Redefining Writing Essay Contest Archive

2024 Winner

“Girls Just Want to Be Dead and in Your Inbox:
The Bastardization of Folkloric Oral Tradition for Digital Social Capital”
by Katherine Fu

With its humor, mystery, introspection, and universal themes, this essay beautifully embodies writing redefined. Overall, it lays out a compelling critique on a cutting-edge topic. Readers are taken in by an engaging voice that blends personal and scholarly genres, discussing historical context, personal experience, and careful analysis with casual vernacular uncommon in academic texts. All this is done in a multimodal form that does a lot of work for the piece. The incorporation of images provides real-world texture; the all-caps headings and star-shaped bullet points reinforce voice; and the color scheme of green and white text on a black page evokes nostalgic html aesthetics as well as the “dark forest” beyond the campfire. This piece seems to take up the invitation to push boundaries at every opportunity, but fine-tunes those choices to be purposeful and effective.

2024 Honorable Mentions

“Displaced Ceremonial Objects as Rituals of Colonial Violence”
by Fraenkie Poluchov

Perhaps the most engaging H101 essay we’ve encountered, this piece seems to break the mold from inside it. While the form seems familiar, the first-person narrative guides us through reflections on research, happenstance, access, decoloniality, and academia. We thoroughly enjoyed the unique voice and perfectly unresolved ending that sustains tension between resentment for and submission to the task at hand.

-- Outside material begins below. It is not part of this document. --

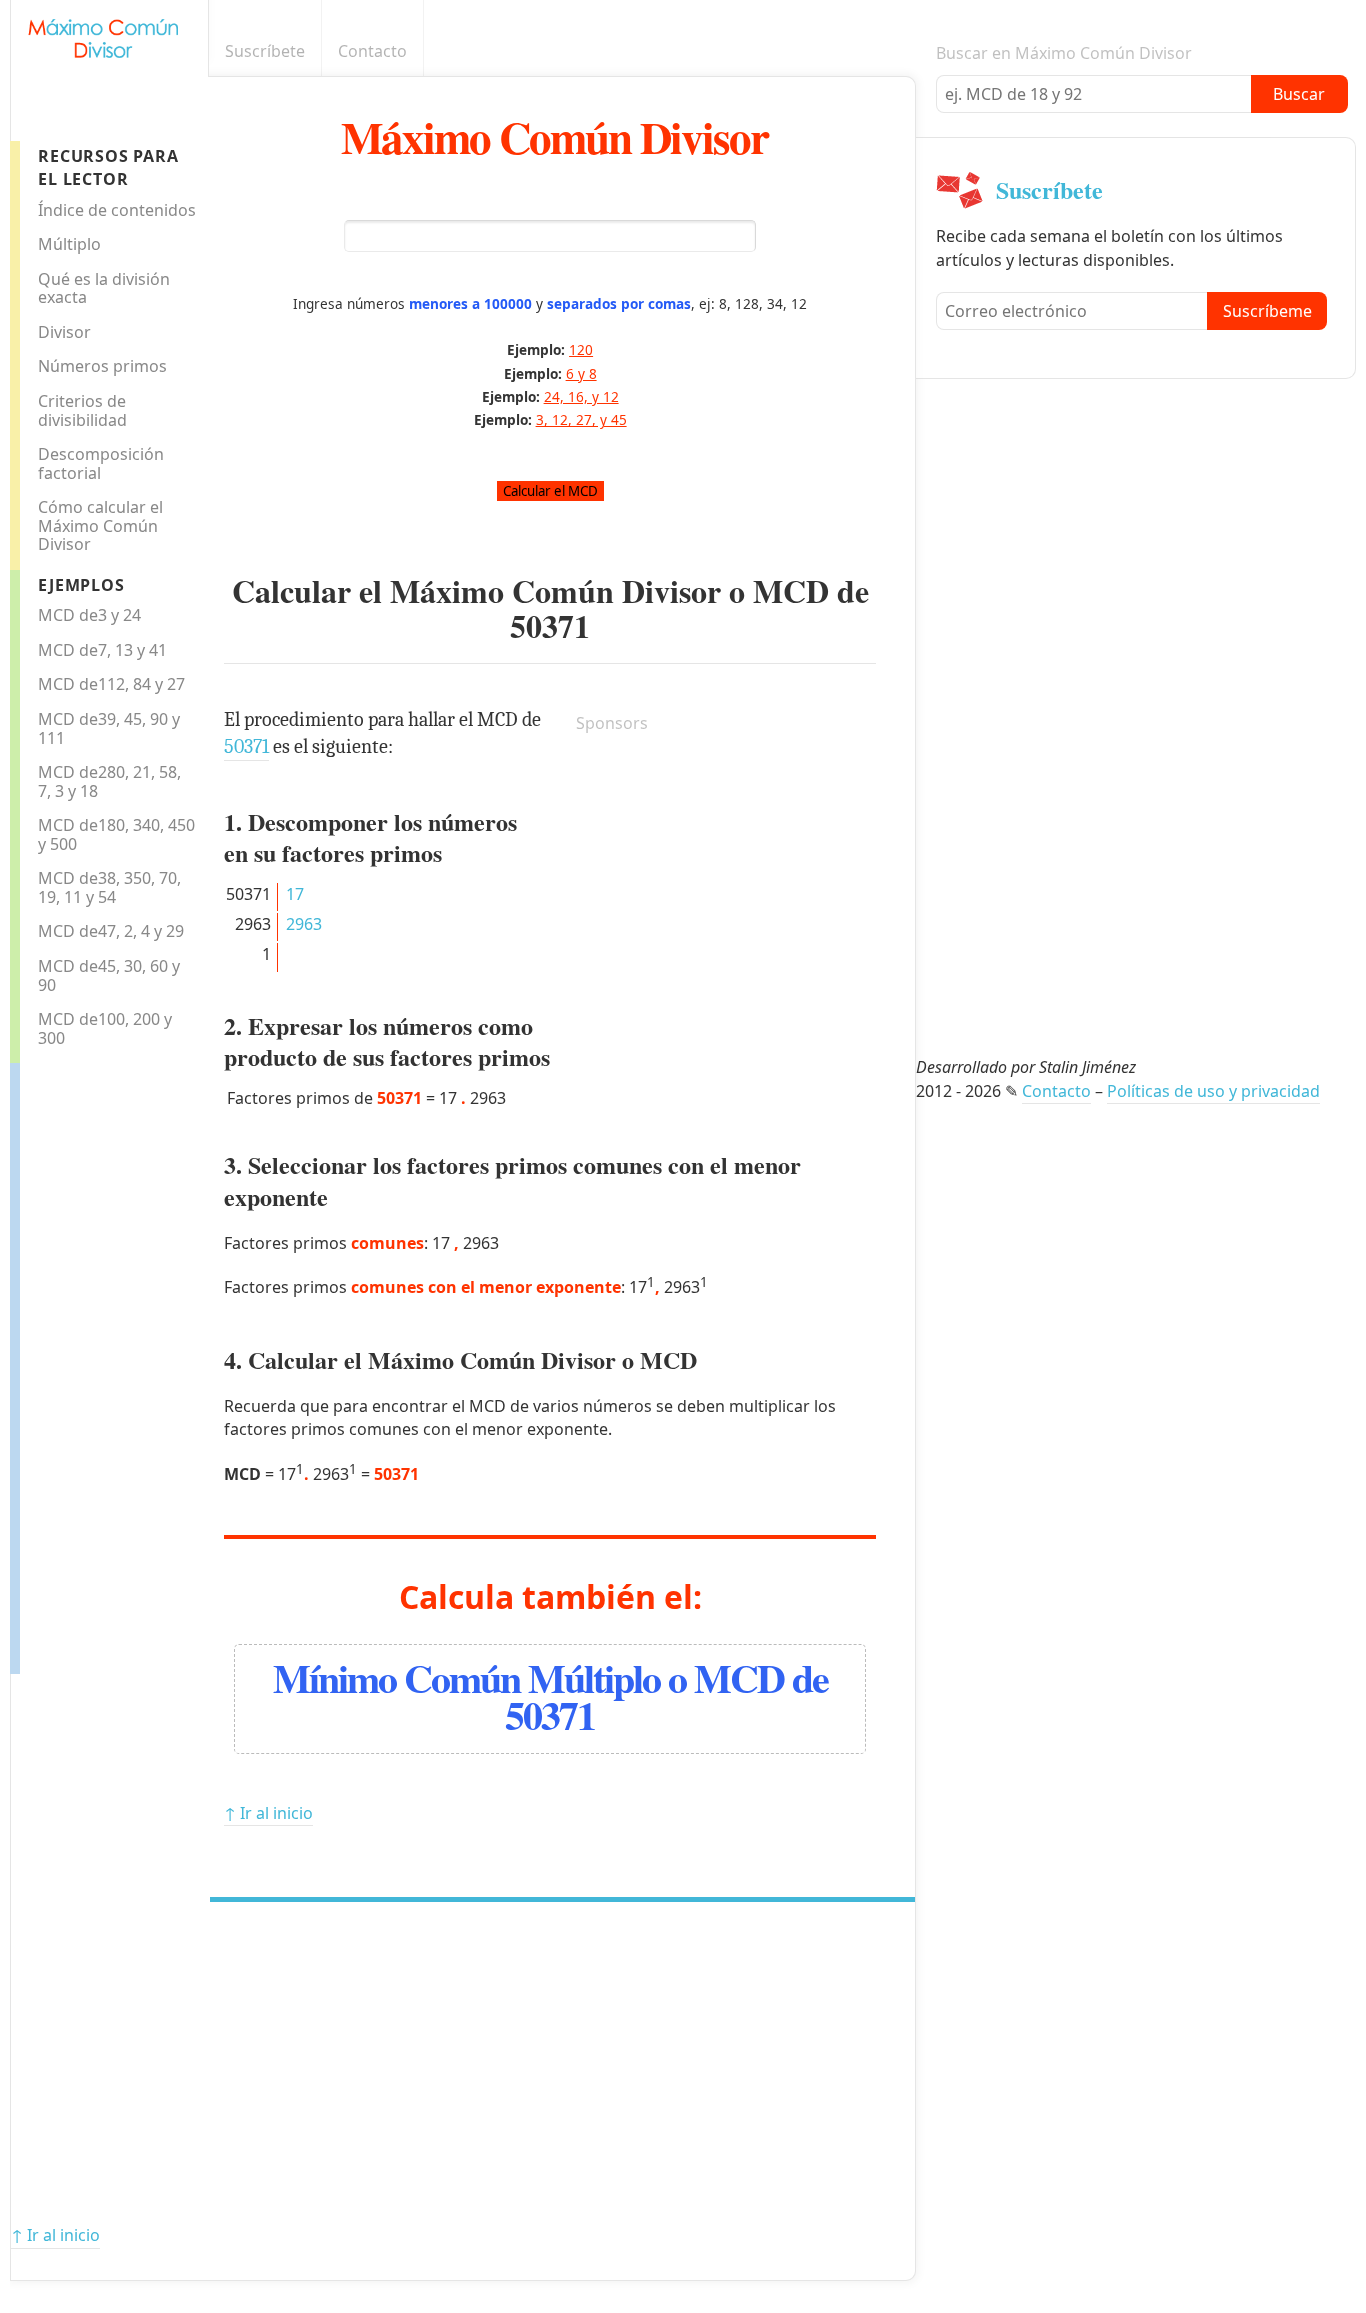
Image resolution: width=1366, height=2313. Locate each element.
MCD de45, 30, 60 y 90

“Queering Domesticity and Gender in China and Taiwan”
by Lio Chan

We applaud this essay for its nuanced take on a complex topic. The combination of lived experience and scholarly research builds a cross-cultural and inter-generational exploration that feels expansive and experimental. The translingual element highlights the aspects of language and culture that are interdependent—and not always easy to translate.

“Queer Traces — Belief in Fairies”
by Page Sonnet Sullivan

While this essay centers around the personal, it ultimately connects to broader, collective themes. The text weaves together historical research and personal anecdotes, placing the author’s work and identity into meaningful context. And the author’s warm, engaging, and considerate voice makes it a true pleasure to read.